■ Page extract ■
>>>

I was OK with the home-alone scenario until I saw a photo of Penelope being read to in the lap of her Colorado grandma. Penelope is my granddaughter, recently promoted from World’s Cutest Baby to World’s Cutest Toddler. We will probably Zoom with Penelope (and, of course, her parents) sometime tomorrow, just as we will probably Zoom with all the kids and many of our friends and sibs throughout the holiday weekend.

But when everyone’s all Zoomed out, it’ll be just us again, Ami and Papi, as Penelope calls us. We’re expecting to have a good time because we always have a good time when we put on aprons and tunes and trash the kitchen (I’m a very sloppy chef). 

We’ll have a shot of tsipouro to get us in the right mood. We’ll roast the turkey — thighs only — in almond mole sauce just to, you know, do something crazy. More traditionally, we’ll mash potatoes, bake pumpkin pie and roast brussels sprouts. 

We’ll clean up most of the mess before dinner because that’s what we think it means to be grownups. We’ll dress up. We’ll clink our wine glasses to our great good fortune (health, love, income, roof over our heads, etc.), to all those we cannot be with this year and hope to be with next year, and to Joe and Kamala, may they preside and vice-preside in ways that do us good and do us proud.

* * *

One of the keys to a happy Thanksgiving, the culinary experts say, is to prepare parts of the meal in advance. So it was that on Monday afternoon I assembled flour, water, salt and yeast into a ball of dough. Many home bakers have doubtless graduated from the Sullivan Street Bakery no-knead recipe that broke the Internet when the New York Times published it in 2006. I’m still on training wheels.

<<<

■ Written exercise ■
Rewrite the Thanksgiving essay's passage between "We’ll have a" and "roast brussels sprouts.", inclusive, with "tsipouro" replaced by "ouzo".

■ Dataset extract ■

>>>

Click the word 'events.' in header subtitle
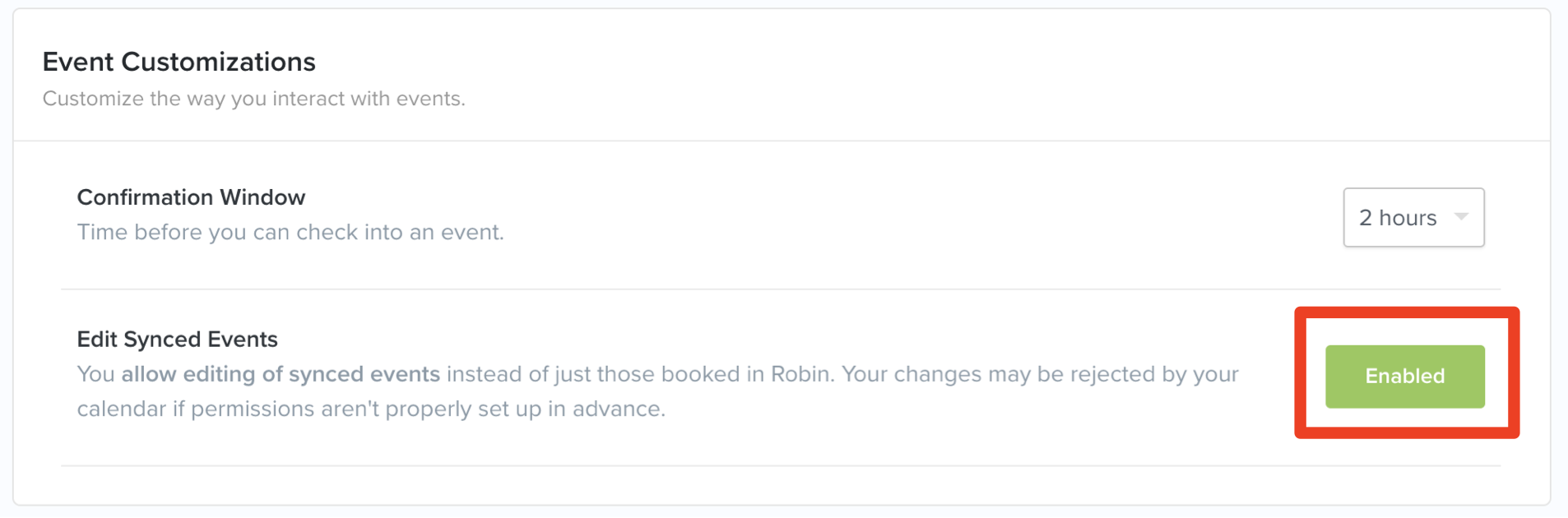 pyautogui.click(x=431, y=99)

<<<

■ Answer for this exercise ■
We’ll have a shot of ouzo to get us in the right mood. We’ll roast the turkey — thighs only — in almond mole sauce just to, you know, do something crazy. More traditionally, we’ll mash potatoes, bake pumpkin pie and roast brussels sprouts.